▸ Screenshot grounding data
———

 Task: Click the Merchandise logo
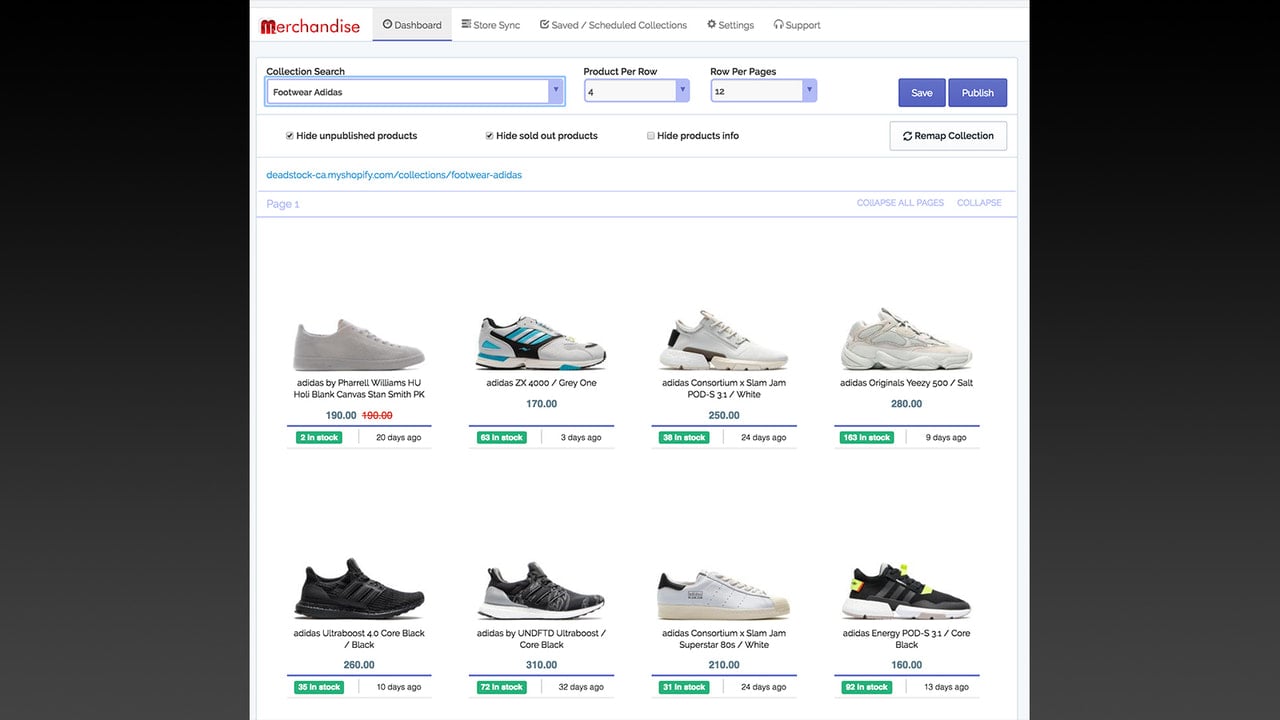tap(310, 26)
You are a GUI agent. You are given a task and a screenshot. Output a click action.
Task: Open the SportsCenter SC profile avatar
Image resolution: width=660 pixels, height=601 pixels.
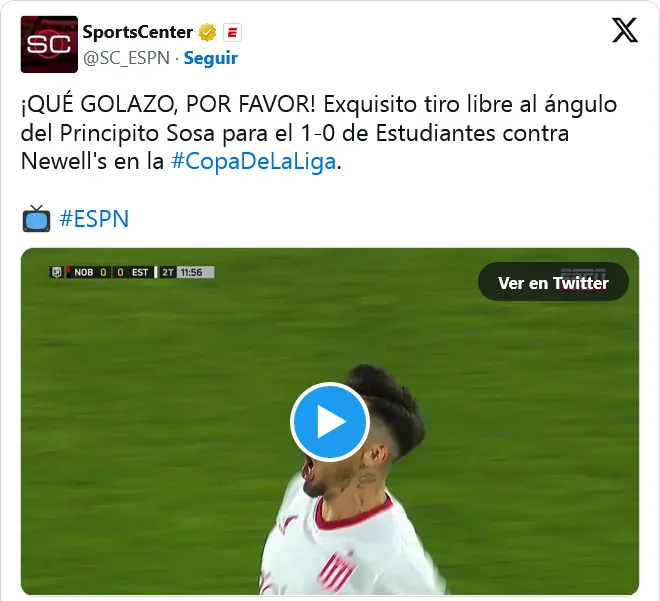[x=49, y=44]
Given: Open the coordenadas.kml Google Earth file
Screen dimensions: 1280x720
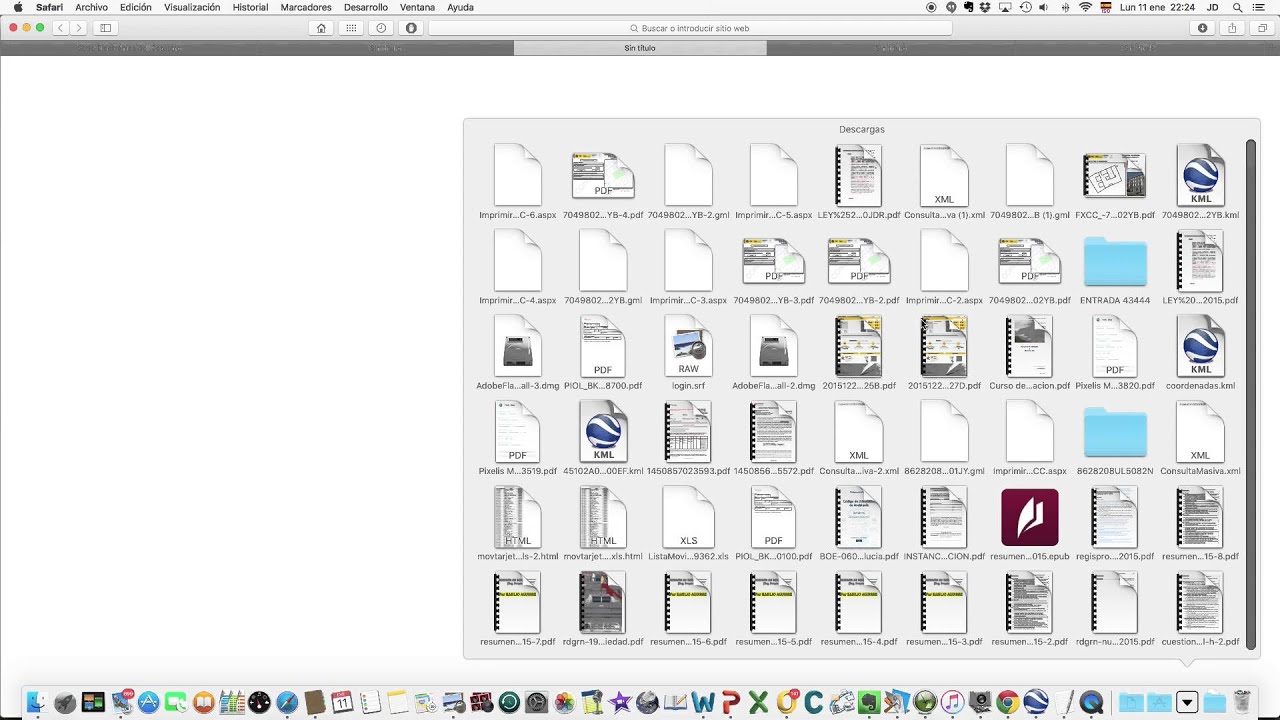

———

▸ Work order
The lines from the one that contains "Given: Open the" through the end of the data, repeated exactly and with no pictures, make up the whole answer.

▸ Reply to the exercise
Given: Open the coordenadas.kml Google Earth file
Screen dimensions: 1280x720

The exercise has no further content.